Housing advocates frequently claim that the housing crisis represents a market failure, which Investopedia defines as
an inefficient distribution of goods and services in the free market. In market failure, the individual incentives for rational behavior do not lead to rational outcomes for the group. In other words, each individual makes the correct decision for him or herself, but those prove to be the wrong decisions for the group.
The idea of market failure regards the alleged well-being of the group as the standard of value.
Notice that the definition states that when individuals are rational—use reason to guide their actions—the group does not enjoy “rational outcomes.” What this really means is that when individuals objectively judge the facts and act accordingly, others may not like the results. And this, we are supposed to believe, represents a failure in the free market.
The operative word in free market is free—the absence of government intervention in economic affairs. The housing market hasn’t been free for more than one hundred years.
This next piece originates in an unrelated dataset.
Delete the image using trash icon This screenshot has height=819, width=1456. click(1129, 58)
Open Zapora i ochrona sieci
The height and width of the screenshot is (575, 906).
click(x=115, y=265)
Zoning, rent control, eviction moratoriums, housing subsidies, and a plethora of other policies have increasingly regulated and shackled housing producers since the early twentieth century. And all of those policies were enacted because the alleged well-being of some group was regarded as the standard of value.
The housing crisis is not an example of market failure. The housing crisis is a failure of government policies.
As an example, single-family zoning is increasingly recognized as a major cause of soaring housing prices. Zoning and similar regulations prevent property owners from using their land as they judge best. Zoning prohibits property owners from acting rationally in regard to the land they own. A free market provides the social conditions in which individuals can act rationally; in negating an individual’s judgment, government intervention makes rationality irrelevant. Yet, when intervention causes new problems, it is the free market that takes the blame.
The solution to the housing crisis isn’t more government intervention, as housing advocates propose. More government intervention makes it ever more difficult to act rationally. The solution is economic freedom, and with it, the social conditions that enable individuals to act rationally.